O líder evangélico também defendeu a legalidade da estrutura financeira criada para o filme “Dark Horse”, que abordará a trajetória de Jair Bolsonaro e motivou as conversas entre o senador e o banqueiro. De acordo com Malafaia, o fato de os recursos terem sido destinados a um fundo de investimentos nos Estados Unidos afasta qualquer suspeita de corrupção ou repasse ilegal de dinheiro. Ele enfatizou que Flávio Bolsonaro não recebeu nenhuma quantia pessoalmente e explicou que a legislação americana para fundos exclusivos de cinema é extremamente rígida, o que impediria a utilização de notas fiscais falsas ou desvios sem que os responsáveis fossem imediatamente presos pela justiça daquele país.

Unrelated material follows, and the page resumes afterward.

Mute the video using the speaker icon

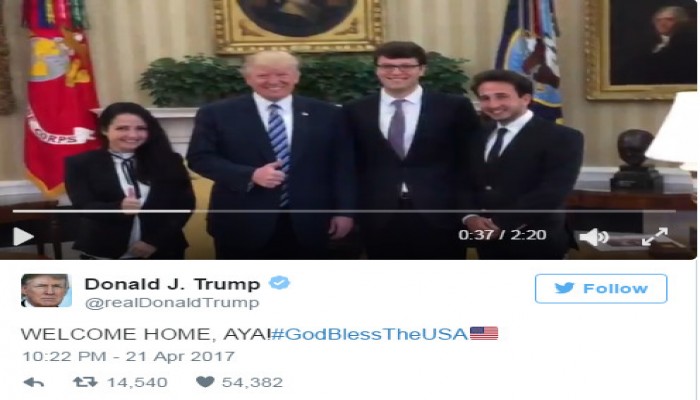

Por fim, o pastor questionou o espaço dedicado pela imprensa ao caso, traçando um comparativo com denúncias que envolvem integrantes do Partido dos Trabalhadores. Malafaia citou nomes como os de Guido Mantega, Ricardo Lewandowski e Jaques Wagner, que também foram mencionados em investigações ligadas ao Banco Master, alegando que as reportagens sobre os políticos governistas sumiram rapidamente dos principais jornais do país. Ele sugeriu que o tratamento diferenciado dado aos aliados do presidente Luiz Inácio Lula da Silva ocorre devido aos repasses de verbas publicitárias do governo federal para os grandes veículos de comunicação, concluindo que prefere aguardar a conclusão oficial das investigações antes de tirar conclusões precipitadas.